Post Mortem: Penn State 31, Notre Dame 10
Superman didn't exactly fly on Saturday night. But he gave some encouraging signs that he will one day soon.
Jimmy Clausen, parents and older brothers in tow, arrived on Saturday night, and the results produced a little bit of everything: encouragement, incompetence, improvement, regression, and ultimately a 31-10 loss to the veteran Nittany Lions in which Notre Dame's performance echoed all the same themes as a week ago: the Irish are young, inexperienced, and played the part all too often.
Darrin Walls got the game off on the right foot for the Irish with a terrific interception of an Anthony Morelli jump-ball , then darted back upfield, weaved past a couple blocks and notched Notre Dame's first touchdown of the year. That would be as good as it got, with the Irish piling up 3-and-outs due to a conservative gameplan clearly designed to keep Clausen upright. It was modestly successful at best, as the young signal-caller still got beat up and sacked 6 times, to say nothing of numerous hurries and scrambles. Meanwhile, the Irish managed to pull off a Bluto Blutarsky-esque 0.0 net yards of rushing.
The opening drive was Clausen's best, as Charlie Weis called for a steady diet of Armando Allen around the edge with screen plays that moved the ball into Penn State territory, but a pair of false start penalties on Paul Duncan short-circuited the momentum and the Irish came away with nothing as Nate Whitaker missed a 50-yard field goal. On the positive side, he clearly had the leg. Damn accuracy issues.
With Walls' big play the obvious highlight, the Irish defense for a second straight week put up a game effort under adverse conditions - Penn State had 9 possessions in the first half and only two of them began inside their own 25-yard line. Of the three Nittany Lion touchdown drives, none covered more than 65 yards. And the Irish's best chance to turn the field position battle in their favor went out the window when they turned into their own worst enemy with another idiotic personal foul penalty, this time on former linebacker and current special-teamer Travis Thomas.

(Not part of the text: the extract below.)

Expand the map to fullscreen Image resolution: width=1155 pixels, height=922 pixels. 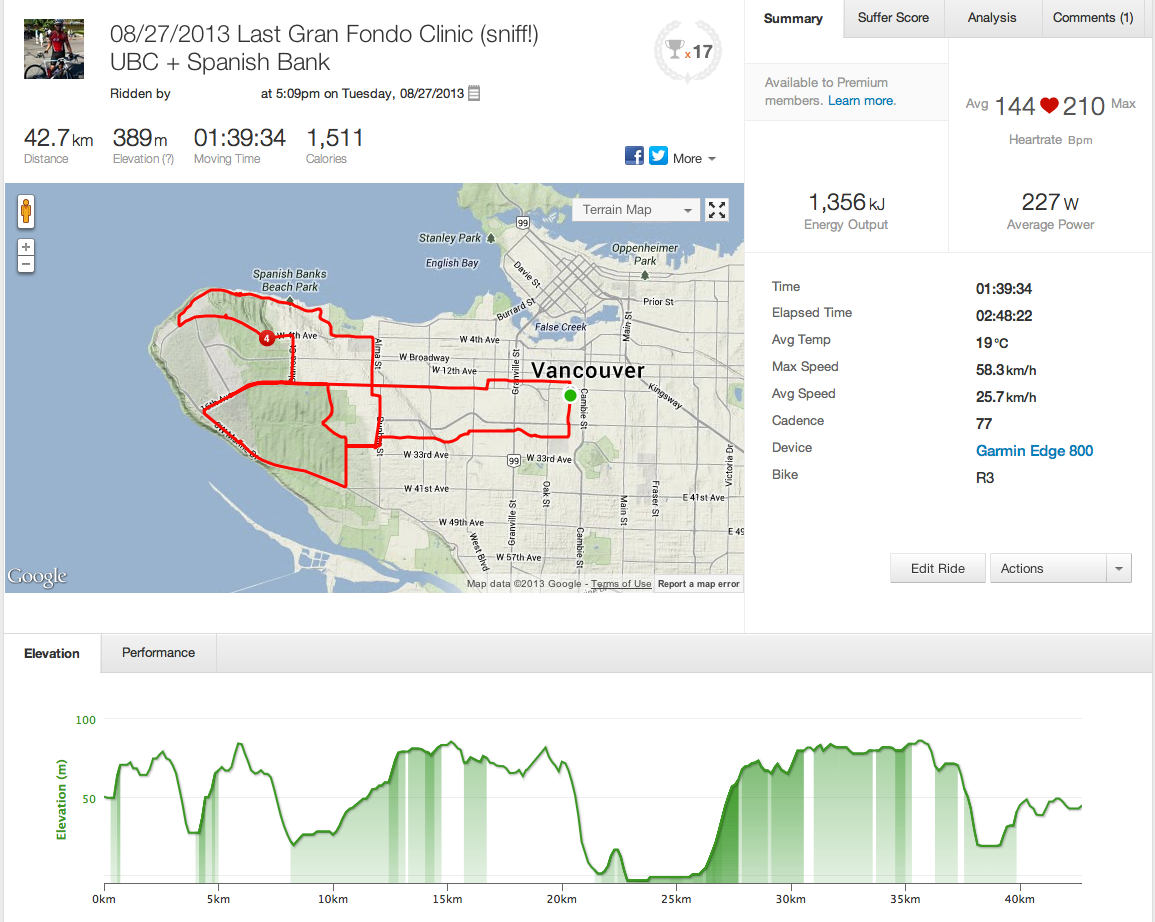[717, 209]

That, unfortunately, was the watchword of the evening as far as the Irish were concerned: mistakes. Every variety too - dumb ones, communication ones, assignment ones, coaching ones, mental ones, made by youngsters and veterans alike. The Irish racked up 97 yards worth of penalties on 14 flags, and in nearly every situation where they could least afford a mistake, they made one. Clausen's one legitimate chance to air it out while the game was still in reach came on a dazzling FedEx laser to Golden Tate which would've moved the ball from the ND 33 to the Penn State 25...but it was nullified by a holding call against RT Sam Young. When the Irish D again stiffened after the only pass coverage breakdown of the night (51-yard completion from Morelli to Chris Bell made possible by a gamble-gone-wrong from David Bruton), Ambrose Wooden got flagged for pass interference and took the Lions from a 4th-down field goal try to first down at the 2. Of all the penalities, Wooden's was the least justifiable, the definition of a questionable-at-best PI call, but the yellow laundry was on the field whether the Irish liked it or not.
Finally, the dam broke in the fourth quarter as Austin Scott chewed turf at Beaver Stadium and scored the clinching touchdowns against an exhausted first-string for the Irish. Penn State wasn't a particularly impressive team on Saturday, but they didn't have to be with a solid, explosive defense matched against a Notre Dame offense searching to establish an identity. The silver lining is that, true to Charlie Weis' word, they did in fact get better this week. Instead of looking stupid on about 80% of the plays, they cut it down to 60%. One can only hope the percentage drops drastically for this upcoming matchup against Michigan, suddenly deprived of all luster and hype in the wake of the first EVER occurrence of an 0-2 start for both schools.
And make no mistake, the Irish did in fact make strides towards figuring out what type of offense they're going to be, with Clausen at the helm, Allen in the backfield, and an offensive line which (on occasion) bought the young QB time to collect his wits on passing attempts. Notre Dame clearly was at its nadir against Georgia Tech (which rose to #15 in the polls this week...just so you know), and the results against Penn State did in fact reflect improvement, albeit not nearly enough. Now a second week of work with Clausen as the undisputed first-stringer takes the Irish into their titanically underwhelming battle with the Wolverines, who will be without senior quarterback Chad Henne. Looks like the bally-hooed battle between Clausen and Ryan Mallet, another top-ranked prep QB who enrolled early at UM, will commence a year or two earlier than expected.